[Texte]:

"""

Une fausse démocratie où la course aux profits fait la loi

Copyright :
Photothèque Rouge / MILO
Étiquettes

Le système politique dans lequel nous vivons n’a rien de démocratique. Les partis politiques sont interchangeables, les politiciens n’aspirent qu’aux postes de gestion des affaires de la grande bourgeoisie. Le président est élu tous les cinq ans et, une fois élu, est irresponsable et peut ne pas tenir ses promesses électorales. Les députéEs sortent des grandes écoles de l’administration, ou ils sont avocats, ou médecins, quand ils ne sont pas directement des hommes d’affaires comme cette dynastie des Dassault, marchands d’avions de guerre et députés ou sénateurs de père en fils sur trois générations. Les députés sont des hommes à 74 % et « blancs » à 98 %, et sont eux aussi inamovibles pour cinq ans, touchent des revenus mirobolants. Ils ne nous représentent en rien.

"""

[Consigne 1]: Recopiez le passage du texte qui commence par « Une fausse démocratie » et se poursuit jusqu'à « représentent en rien. ».
[Consigne 2]: D'après le texte, quelle proportion des députés sont des hommes ?
[Consigne 3]: Énumérez toutes les origines professionnelles des députés que mentionne le texte.

[Données d'ancrage par coordonnées de pixels]
"""

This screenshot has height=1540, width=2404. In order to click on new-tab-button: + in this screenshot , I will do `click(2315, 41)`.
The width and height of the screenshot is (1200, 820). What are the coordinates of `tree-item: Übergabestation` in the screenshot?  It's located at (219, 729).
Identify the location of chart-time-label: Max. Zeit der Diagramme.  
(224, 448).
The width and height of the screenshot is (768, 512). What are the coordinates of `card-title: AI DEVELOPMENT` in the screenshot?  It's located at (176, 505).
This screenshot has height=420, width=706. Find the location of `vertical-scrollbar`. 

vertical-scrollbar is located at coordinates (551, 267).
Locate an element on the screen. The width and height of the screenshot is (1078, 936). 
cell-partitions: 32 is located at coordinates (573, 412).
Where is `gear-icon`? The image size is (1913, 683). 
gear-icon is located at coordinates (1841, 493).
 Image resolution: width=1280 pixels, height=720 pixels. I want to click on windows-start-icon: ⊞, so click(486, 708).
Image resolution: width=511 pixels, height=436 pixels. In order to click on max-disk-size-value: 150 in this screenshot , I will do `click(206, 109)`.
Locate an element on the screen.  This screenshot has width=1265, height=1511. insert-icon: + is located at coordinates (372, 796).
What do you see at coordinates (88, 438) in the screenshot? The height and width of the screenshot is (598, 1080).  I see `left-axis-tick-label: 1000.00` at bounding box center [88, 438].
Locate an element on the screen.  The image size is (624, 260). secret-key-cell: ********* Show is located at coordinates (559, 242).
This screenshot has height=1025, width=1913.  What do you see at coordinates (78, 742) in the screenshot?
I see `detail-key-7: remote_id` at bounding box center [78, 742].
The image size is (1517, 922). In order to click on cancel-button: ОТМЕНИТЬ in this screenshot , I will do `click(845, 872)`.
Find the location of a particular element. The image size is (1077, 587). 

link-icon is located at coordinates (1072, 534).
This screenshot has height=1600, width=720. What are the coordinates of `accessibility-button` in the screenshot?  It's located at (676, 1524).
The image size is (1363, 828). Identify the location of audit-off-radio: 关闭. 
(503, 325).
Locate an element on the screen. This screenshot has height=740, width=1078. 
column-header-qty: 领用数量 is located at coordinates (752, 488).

"""

[Réponse 1]:
Une fausse démocratie où la course aux profits fait la loi

Copyright :
Photothèque Rouge / MILO
Étiquettes

Le système politique dans lequel nous vivons n’a rien de démocratique. Les partis politiques sont interchangeables, les politiciens n’aspirent qu’aux postes de gestion des affaires de la grande bourgeoisie. Le président est élu tous les cinq ans et, une fois élu, est irresponsable et peut ne pas tenir ses promesses électorales. Les députéEs sortent des grandes écoles de l’administration, ou ils sont avocats, ou médecins, quand ils ne sont pas directement des hommes d’affaires comme cette dynastie des Dassault, marchands d’avions de guerre et députés ou sénateurs de père en fils sur trois générations. Les députés sont des hommes à 74 % et « blancs » à 98 %, et sont eux aussi inamovibles pour cinq ans, touchent des revenus mirobolants. Ils ne nous représentent en rien.

[Réponse 2]: 74 % des députés sont des hommes.

[Réponse 3]:
- Anciens élèves des grandes écoles de l'administration
- Avocats
- Médecins
- Hommes d'affaires